Good Advice from Brad
"Let me think about this for a minute!

Need some Advice?

What gives?

Need help with something? Don't know what to wear on a date? Wonder if you should use a comma or not. Should you dump him? How can I run my best race? Should we pull the plug? How do I keep from getting so nervous before I race? What about this perm? Should I wear socks with these Teva's? Just email me and let me what kind of advice I should give.

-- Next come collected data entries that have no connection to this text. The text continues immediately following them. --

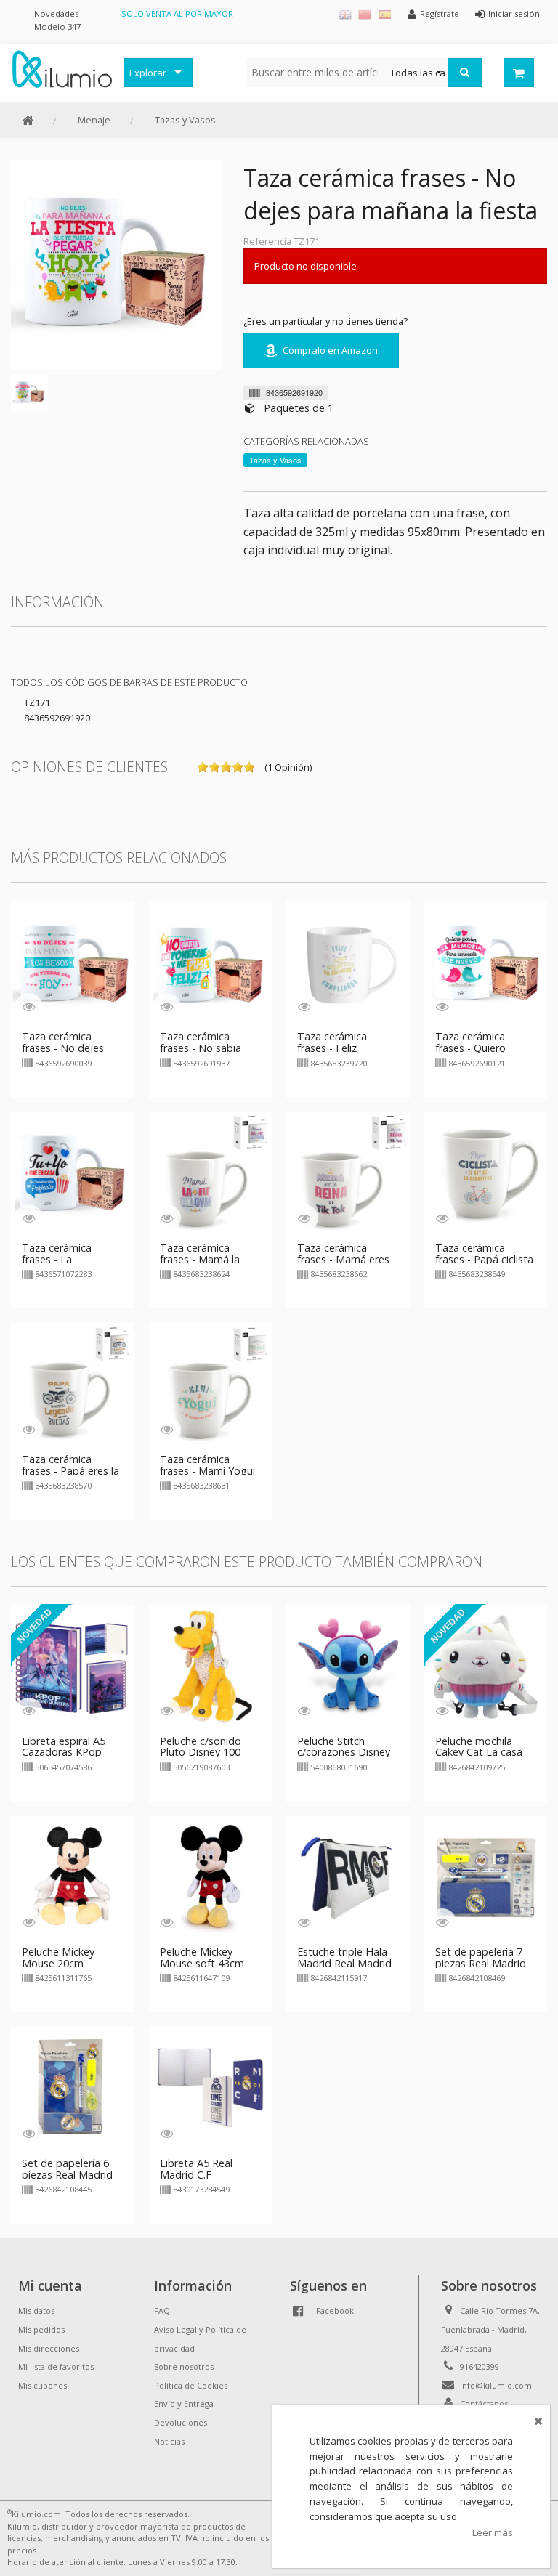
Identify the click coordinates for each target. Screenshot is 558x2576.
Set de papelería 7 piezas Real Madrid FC (480, 1963)
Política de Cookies (190, 2385)
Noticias (169, 2441)
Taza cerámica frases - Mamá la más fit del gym (200, 1259)
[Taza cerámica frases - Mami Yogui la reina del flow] (210, 1383)
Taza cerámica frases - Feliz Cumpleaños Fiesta (343, 1047)
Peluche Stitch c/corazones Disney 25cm (343, 1752)
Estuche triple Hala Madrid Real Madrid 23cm (344, 1963)
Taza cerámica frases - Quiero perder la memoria (479, 1047)
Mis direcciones (48, 2348)
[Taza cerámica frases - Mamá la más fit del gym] (210, 1172)
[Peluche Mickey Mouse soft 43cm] (210, 1876)
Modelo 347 (57, 26)
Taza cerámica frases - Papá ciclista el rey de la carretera (484, 1259)
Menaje (94, 119)
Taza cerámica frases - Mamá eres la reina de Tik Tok (343, 1259)
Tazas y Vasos (185, 119)
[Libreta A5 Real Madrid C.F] (210, 2087)
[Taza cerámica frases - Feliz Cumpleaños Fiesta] (348, 961)
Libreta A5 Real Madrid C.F (196, 2169)
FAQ (162, 2310)
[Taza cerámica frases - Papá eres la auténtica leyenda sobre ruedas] (72, 1383)
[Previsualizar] (29, 1006)
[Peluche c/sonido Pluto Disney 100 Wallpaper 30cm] (210, 1665)
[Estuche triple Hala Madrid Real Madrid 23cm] (348, 1876)
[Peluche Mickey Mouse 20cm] (72, 1876)
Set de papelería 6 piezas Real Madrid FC (67, 2174)
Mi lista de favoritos (56, 2366)
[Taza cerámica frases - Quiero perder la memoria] (486, 961)
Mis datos (36, 2310)
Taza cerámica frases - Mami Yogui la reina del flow (207, 1470)
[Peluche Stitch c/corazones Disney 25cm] (348, 1665)
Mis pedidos (41, 2329)
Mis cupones (42, 2385)
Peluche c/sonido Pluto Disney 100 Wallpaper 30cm (200, 1752)
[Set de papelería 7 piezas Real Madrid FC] (486, 1876)
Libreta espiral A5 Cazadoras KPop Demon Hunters (63, 1752)
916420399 (479, 2366)
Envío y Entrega (184, 2403)
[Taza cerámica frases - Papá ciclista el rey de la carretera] (486, 1172)
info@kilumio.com (496, 2385)
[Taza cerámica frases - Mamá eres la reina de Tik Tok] (348, 1172)
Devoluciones (180, 2422)
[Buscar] (465, 72)
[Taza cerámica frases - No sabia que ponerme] (210, 961)
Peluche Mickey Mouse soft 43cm (202, 1957)
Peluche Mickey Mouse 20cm (58, 1957)
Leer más (492, 2532)
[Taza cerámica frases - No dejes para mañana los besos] (72, 961)
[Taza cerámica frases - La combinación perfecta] (72, 1172)
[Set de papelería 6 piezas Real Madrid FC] (72, 2087)
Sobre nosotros (184, 2366)
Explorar (147, 72)
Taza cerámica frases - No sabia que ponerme (200, 1047)
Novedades (56, 13)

Monday, September 15, 2008

I had a scary pee last night..

Advice needed 1500 miles away from Brad Anderson World Headquarters. I keep having a re-occurring dream that results in me wetting the bed. It involves the Smith family basement, a wooden leg, old tools, and "IT." Do you have any suggestions for overcoming such night terrors?


John H. - Indiana

The first thing you need to realize is that your cousins are pretty awesome. Every thing you saw in that basement was real. There was no acting going on down there. Just be happy that Wade has to deal with it now. There is still an old lady in the closet at the end of the hall. She is still in that wheelchair, and that old man in Grandpa's overalls still lives beneath the stairs. The only reason we never were scared is because we befriended them. We gave them Peanut M & M's from the upstairs closet, "Honey Smacks" from the cereal cupboard, and Tab from the down stairs storage room. We also, from time to time, heated them up a Totino's pizza from the big freezer in the laundry room.
Where you need to find solace is in the fact that you are now miles away. It will take that old lady months to wheel her self to your house. In her age, I doubt she would be able to find it anyway. And un-less Wade told her, she doesn't even know where you live.
Now the guy with the wooden leg is a different story. He has a car. He could get there in a few days. But relax, he (His name's Roger by the way) found a job at "Harts", and he'd rather help fill a "Big Dipper" than kill little kids. Last time I saw him he said: "Sure killing people in Ralph and Mabel's basement was fun. I've got a lot of good memories there. The screaming, the crying, you name it. But I've moved on. That killing just didn't pay the bills like I had hoped."
See John, you have no reason to be scared. The bed wetting is actually just a bladder problem. Make sure you go potty before bed time. Lay off of the "Big Dipper's" at night. And if your body tells you it's pee pee time, then you better listen to it and go to the potty.